Rescale the material that begins at the line containing "742x543 pixels. Task: Click" and runs through the line containing "click(x=471, y=142)", reproducing every one of those lines, requests included, and nothing else. Multiply each coordinate in the answers by 1.7 and round it to a whole number, with halves going up; leave all other numbers unchanged.

## begin Data lines

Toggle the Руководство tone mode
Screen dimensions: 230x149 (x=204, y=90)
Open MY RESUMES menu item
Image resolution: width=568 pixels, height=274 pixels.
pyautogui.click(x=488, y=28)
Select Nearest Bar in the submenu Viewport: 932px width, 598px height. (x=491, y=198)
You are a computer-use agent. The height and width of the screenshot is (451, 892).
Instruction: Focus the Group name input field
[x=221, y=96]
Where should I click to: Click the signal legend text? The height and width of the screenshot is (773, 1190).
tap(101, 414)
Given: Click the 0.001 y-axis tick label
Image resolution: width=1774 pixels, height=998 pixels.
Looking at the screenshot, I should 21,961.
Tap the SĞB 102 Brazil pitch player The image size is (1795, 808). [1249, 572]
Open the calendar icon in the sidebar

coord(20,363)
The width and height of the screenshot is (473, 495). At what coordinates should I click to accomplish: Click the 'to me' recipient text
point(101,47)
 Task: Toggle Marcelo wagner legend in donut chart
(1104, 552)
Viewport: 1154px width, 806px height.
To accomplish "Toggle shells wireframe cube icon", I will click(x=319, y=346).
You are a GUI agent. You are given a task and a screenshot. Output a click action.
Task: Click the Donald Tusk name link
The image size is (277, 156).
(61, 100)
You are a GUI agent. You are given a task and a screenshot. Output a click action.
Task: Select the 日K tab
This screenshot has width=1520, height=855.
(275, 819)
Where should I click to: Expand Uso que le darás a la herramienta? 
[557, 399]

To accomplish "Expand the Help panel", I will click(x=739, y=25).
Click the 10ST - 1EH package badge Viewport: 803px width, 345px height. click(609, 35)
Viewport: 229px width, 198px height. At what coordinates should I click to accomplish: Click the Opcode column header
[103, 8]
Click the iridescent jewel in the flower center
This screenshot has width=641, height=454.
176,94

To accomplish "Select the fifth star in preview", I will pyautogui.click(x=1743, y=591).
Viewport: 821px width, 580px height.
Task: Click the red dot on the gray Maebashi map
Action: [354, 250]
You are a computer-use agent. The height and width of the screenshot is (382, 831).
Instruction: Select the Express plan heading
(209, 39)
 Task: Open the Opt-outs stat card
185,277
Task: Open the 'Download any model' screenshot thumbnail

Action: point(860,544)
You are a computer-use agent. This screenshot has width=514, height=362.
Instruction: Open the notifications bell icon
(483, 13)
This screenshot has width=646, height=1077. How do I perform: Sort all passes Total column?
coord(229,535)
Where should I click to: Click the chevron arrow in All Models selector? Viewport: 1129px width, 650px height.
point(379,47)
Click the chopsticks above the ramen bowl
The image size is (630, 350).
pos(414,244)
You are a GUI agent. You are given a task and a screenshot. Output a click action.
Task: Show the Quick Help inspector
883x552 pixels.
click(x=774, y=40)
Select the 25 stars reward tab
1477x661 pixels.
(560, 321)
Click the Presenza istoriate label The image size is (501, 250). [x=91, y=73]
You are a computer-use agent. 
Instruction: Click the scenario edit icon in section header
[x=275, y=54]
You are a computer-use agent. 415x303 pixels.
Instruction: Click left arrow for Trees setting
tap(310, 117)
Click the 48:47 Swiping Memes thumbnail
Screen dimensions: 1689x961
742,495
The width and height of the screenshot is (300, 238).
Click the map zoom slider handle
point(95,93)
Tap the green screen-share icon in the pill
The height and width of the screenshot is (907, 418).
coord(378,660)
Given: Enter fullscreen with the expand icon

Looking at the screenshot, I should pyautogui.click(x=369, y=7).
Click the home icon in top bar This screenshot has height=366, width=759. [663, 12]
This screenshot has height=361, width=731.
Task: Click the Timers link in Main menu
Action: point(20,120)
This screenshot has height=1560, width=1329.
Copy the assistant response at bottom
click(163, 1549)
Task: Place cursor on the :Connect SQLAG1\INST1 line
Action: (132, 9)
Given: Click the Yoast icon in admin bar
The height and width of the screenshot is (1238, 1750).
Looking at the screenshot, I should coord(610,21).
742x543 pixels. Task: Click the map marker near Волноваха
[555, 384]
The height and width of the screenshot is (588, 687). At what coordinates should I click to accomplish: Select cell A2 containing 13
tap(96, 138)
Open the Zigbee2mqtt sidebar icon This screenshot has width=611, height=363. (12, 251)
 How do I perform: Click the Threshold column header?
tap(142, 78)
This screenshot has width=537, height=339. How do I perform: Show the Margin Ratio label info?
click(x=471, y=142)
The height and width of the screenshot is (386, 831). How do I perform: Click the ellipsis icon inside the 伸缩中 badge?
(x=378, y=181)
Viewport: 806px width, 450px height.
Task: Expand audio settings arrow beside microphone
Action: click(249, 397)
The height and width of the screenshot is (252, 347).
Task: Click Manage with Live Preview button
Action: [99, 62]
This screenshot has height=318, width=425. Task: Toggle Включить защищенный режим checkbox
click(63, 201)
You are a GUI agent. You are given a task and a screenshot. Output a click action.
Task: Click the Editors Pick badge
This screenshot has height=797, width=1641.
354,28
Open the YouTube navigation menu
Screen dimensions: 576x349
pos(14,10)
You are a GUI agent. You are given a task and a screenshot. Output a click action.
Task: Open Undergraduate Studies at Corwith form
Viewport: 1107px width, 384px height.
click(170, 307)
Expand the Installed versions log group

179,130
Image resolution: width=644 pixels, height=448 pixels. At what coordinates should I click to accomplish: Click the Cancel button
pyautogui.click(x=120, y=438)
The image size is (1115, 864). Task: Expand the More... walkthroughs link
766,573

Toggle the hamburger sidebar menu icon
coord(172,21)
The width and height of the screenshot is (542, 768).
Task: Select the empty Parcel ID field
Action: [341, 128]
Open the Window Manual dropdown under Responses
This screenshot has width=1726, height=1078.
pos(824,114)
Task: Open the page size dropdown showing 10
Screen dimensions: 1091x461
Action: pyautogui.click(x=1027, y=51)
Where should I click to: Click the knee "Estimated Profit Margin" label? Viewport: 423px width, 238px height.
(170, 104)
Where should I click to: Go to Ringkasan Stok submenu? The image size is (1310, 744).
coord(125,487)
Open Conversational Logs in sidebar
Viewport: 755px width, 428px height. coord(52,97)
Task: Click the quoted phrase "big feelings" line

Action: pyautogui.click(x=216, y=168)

## end Data lines

**Final result**.
742x543 pixels. Task: Click the map marker near Волноваха
[944, 653]
The height and width of the screenshot is (588, 687). At what coordinates should I click to accomplish: Select cell A2 containing 13
tap(163, 235)
Open the Zigbee2mqtt sidebar icon This screenshot has width=611, height=363. (20, 427)
 How do I perform: Click the Threshold column header?
tap(241, 133)
This screenshot has width=537, height=339. How do I perform: Show the Margin Ratio label info?
click(x=801, y=241)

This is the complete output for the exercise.